Task prompt: Going down the data below, set down exactly the line with "Where should I click to: Open the ISO" and each line after it through the line with "Click the Google Ads logo icon"; no other lines.

── Data in this exercise ──

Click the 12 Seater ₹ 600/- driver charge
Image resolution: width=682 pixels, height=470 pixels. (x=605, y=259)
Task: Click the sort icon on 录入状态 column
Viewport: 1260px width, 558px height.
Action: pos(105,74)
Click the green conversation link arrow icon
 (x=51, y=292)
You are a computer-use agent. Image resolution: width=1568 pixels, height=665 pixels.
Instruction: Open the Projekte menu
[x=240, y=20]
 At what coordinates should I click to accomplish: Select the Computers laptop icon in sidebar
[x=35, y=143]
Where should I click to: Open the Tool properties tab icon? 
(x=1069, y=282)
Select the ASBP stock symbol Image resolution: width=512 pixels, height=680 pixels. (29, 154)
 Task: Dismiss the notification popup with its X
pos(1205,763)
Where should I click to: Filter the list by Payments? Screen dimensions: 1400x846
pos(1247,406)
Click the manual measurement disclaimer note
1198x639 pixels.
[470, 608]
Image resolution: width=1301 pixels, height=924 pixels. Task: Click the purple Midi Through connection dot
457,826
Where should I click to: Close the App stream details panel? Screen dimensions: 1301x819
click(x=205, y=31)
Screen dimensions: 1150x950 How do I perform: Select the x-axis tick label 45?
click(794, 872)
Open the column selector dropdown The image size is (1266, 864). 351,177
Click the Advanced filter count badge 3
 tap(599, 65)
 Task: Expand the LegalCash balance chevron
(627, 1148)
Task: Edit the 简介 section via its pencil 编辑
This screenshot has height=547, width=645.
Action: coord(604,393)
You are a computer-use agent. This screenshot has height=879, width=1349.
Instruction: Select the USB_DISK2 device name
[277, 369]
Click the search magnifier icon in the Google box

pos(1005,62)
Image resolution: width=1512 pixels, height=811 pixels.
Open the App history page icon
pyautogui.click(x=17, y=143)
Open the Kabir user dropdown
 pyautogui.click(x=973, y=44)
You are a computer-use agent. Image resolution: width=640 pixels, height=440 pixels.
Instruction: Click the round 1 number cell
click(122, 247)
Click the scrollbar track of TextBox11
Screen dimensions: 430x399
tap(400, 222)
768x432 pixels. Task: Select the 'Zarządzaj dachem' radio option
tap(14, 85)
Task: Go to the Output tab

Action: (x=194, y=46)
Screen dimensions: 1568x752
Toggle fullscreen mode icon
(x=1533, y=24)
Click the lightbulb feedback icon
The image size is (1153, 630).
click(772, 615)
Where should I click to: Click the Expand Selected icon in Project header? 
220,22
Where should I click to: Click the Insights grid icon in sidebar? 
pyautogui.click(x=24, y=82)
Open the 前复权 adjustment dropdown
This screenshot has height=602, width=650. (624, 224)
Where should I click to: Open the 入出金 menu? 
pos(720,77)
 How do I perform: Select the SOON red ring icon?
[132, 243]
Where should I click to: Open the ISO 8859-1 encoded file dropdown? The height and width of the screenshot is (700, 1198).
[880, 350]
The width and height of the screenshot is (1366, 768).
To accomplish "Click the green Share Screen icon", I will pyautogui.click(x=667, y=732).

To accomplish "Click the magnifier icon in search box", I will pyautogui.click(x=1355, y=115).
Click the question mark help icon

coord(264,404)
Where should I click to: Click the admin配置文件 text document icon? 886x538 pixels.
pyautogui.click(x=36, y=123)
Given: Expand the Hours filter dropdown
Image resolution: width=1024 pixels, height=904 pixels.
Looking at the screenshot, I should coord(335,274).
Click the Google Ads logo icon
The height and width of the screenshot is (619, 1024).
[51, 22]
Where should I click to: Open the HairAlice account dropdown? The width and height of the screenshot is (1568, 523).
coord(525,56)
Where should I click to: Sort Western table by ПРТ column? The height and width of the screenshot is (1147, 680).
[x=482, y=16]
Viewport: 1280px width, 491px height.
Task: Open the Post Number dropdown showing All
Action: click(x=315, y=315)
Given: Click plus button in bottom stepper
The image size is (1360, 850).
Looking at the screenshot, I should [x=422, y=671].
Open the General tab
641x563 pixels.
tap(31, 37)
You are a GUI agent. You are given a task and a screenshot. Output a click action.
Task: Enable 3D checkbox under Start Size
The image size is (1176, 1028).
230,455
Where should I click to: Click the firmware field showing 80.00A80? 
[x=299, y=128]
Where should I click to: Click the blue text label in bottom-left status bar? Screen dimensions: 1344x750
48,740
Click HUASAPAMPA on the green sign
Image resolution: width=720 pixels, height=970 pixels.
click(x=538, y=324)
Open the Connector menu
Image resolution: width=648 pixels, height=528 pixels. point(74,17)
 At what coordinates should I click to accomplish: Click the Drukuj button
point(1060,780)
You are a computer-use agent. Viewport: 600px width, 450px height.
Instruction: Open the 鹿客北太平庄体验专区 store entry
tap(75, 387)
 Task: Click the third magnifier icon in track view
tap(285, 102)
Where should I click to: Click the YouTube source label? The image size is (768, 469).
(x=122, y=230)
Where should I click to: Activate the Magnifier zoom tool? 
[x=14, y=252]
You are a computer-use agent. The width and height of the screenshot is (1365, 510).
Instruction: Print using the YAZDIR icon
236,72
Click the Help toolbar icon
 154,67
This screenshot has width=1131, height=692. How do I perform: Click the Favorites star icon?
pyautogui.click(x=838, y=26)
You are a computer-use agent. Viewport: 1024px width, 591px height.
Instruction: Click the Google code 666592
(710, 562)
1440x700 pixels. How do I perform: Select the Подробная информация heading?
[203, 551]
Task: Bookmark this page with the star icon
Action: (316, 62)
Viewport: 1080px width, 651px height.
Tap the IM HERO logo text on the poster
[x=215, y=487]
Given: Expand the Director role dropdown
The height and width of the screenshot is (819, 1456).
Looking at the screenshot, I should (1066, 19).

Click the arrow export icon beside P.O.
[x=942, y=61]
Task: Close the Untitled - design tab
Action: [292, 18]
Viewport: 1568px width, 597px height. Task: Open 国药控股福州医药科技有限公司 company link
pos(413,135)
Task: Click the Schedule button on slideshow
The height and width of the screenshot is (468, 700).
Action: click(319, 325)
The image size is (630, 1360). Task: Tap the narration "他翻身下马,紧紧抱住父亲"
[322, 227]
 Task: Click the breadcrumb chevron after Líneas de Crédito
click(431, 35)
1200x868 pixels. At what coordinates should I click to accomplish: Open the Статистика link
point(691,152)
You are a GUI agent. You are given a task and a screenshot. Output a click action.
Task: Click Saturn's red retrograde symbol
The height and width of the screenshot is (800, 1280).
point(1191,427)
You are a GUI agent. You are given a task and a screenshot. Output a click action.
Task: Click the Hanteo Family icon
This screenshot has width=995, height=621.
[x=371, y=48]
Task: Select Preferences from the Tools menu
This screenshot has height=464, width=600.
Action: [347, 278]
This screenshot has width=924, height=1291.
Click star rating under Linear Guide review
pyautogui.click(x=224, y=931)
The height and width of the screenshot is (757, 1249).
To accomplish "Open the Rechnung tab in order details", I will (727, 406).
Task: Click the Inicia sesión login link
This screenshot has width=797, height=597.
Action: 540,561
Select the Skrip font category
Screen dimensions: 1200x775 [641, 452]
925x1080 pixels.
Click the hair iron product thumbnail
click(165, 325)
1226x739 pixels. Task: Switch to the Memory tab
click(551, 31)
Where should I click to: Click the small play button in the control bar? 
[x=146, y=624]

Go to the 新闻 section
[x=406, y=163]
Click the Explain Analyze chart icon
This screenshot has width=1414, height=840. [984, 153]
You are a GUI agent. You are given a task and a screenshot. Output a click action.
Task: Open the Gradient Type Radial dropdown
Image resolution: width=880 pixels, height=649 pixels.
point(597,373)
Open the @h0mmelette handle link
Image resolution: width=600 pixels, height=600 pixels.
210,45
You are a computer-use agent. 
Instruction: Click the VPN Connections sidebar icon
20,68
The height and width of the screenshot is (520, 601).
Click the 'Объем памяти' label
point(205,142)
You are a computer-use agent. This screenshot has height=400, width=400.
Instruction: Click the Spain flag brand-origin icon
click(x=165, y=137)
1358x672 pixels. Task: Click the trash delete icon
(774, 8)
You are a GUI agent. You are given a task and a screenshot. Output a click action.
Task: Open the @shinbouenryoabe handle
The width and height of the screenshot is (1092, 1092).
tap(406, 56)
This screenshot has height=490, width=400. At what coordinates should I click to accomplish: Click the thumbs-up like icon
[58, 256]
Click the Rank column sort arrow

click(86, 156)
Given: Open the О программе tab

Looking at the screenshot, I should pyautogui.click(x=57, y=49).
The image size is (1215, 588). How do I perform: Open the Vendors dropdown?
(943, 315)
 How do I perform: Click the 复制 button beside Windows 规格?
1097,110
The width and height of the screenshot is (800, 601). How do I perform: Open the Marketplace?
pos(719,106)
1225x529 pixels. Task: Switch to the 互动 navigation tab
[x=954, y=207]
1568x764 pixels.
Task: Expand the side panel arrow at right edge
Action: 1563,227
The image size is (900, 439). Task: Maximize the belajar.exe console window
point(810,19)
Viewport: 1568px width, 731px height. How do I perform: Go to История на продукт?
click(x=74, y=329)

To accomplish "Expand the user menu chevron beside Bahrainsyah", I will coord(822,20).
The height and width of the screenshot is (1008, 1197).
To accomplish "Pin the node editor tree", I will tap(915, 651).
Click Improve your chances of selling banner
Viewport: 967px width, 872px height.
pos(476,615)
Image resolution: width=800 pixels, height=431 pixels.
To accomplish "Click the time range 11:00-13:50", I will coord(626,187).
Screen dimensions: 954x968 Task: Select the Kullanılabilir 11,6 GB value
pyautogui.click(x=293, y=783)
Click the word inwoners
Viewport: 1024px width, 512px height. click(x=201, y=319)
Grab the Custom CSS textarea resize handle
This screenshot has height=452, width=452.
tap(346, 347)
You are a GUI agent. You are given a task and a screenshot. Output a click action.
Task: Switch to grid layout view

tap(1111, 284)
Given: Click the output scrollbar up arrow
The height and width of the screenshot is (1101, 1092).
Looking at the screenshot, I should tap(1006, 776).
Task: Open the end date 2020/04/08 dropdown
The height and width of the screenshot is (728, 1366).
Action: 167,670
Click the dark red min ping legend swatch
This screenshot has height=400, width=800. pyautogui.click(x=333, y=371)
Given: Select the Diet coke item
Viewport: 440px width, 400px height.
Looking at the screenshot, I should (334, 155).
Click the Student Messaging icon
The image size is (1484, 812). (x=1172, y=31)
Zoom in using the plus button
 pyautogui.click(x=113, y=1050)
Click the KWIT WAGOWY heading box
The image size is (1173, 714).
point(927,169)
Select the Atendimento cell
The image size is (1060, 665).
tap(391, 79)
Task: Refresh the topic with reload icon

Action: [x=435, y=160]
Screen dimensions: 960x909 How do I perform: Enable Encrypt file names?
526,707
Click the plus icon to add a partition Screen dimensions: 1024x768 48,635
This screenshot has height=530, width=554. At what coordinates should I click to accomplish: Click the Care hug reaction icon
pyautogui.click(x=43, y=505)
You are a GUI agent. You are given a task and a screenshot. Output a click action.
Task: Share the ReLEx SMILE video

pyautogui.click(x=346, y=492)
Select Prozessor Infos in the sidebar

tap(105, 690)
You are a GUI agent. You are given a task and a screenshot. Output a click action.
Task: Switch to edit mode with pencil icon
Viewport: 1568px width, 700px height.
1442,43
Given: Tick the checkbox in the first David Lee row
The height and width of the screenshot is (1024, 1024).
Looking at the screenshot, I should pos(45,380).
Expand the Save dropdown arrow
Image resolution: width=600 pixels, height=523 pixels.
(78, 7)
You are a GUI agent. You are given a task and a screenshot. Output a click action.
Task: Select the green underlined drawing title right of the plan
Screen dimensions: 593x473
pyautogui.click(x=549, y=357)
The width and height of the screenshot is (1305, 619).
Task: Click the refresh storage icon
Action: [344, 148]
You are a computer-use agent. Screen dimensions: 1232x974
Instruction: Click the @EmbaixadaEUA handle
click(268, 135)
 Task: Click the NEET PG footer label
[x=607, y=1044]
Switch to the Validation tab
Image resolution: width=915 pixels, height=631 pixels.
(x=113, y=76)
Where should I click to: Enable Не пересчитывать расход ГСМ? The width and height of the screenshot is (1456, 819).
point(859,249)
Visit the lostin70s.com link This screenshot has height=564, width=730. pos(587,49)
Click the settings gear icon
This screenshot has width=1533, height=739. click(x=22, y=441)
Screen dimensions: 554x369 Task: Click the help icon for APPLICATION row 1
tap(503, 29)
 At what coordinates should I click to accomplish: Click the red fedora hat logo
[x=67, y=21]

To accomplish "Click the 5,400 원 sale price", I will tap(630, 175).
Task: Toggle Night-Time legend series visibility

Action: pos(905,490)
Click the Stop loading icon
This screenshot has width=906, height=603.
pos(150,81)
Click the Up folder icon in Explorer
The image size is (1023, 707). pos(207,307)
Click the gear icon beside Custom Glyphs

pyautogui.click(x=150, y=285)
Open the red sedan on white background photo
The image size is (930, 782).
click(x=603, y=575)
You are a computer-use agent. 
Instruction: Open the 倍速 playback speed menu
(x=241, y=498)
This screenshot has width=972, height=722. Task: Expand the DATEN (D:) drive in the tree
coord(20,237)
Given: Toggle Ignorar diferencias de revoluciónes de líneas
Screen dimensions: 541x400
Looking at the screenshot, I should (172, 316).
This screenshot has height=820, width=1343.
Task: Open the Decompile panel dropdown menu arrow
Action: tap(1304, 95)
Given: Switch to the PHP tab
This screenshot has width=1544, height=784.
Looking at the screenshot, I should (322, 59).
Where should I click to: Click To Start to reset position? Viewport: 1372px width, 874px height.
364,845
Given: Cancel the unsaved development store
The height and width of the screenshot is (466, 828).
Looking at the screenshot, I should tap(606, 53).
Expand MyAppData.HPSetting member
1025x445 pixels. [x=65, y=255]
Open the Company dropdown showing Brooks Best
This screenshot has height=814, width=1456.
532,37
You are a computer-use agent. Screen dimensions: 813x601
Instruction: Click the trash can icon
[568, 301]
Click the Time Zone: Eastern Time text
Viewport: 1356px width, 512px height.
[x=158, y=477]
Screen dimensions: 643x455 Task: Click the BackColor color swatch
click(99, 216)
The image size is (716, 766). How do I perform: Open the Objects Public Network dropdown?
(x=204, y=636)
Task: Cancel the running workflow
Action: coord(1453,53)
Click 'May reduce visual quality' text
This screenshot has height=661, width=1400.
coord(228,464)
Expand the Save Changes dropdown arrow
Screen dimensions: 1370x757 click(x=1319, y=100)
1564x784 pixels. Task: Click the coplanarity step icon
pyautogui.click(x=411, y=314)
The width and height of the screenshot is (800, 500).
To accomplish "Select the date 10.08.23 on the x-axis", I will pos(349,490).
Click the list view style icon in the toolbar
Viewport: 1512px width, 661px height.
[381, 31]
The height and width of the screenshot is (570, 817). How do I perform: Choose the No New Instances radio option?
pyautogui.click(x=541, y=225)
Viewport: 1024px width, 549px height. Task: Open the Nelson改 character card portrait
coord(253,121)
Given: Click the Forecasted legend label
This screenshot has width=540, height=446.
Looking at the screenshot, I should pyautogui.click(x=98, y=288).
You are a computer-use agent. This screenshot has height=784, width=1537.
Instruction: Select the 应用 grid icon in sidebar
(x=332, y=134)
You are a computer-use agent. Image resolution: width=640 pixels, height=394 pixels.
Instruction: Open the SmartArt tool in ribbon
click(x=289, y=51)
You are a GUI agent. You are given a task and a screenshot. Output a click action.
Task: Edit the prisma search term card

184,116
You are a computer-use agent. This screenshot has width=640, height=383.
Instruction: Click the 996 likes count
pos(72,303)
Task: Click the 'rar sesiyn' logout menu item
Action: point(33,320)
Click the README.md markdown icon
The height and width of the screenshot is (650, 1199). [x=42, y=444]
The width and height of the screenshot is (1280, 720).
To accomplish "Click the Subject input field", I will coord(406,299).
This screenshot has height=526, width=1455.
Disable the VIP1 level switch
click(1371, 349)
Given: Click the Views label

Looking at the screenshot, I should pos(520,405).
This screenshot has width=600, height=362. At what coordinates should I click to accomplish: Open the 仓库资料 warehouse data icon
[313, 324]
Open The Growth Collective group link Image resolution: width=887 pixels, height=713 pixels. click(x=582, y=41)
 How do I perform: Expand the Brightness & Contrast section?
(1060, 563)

───

Exercise output:
Where should I click to: Open the ISO 8859-1 encoded file dropdown? The height and width of the screenshot is (700, 1198).
[880, 350]
The width and height of the screenshot is (1366, 768).
To accomplish "Click the green Share Screen icon", I will pyautogui.click(x=667, y=732).

To accomplish "Click the magnifier icon in search box", I will pyautogui.click(x=1355, y=115).
Click the question mark help icon

coord(264,404)
Where should I click to: Click the admin配置文件 text document icon? 886x538 pixels.
pyautogui.click(x=36, y=123)
Given: Expand the Hours filter dropdown
Image resolution: width=1024 pixels, height=904 pixels.
Looking at the screenshot, I should coord(335,274).
Click the Google Ads logo icon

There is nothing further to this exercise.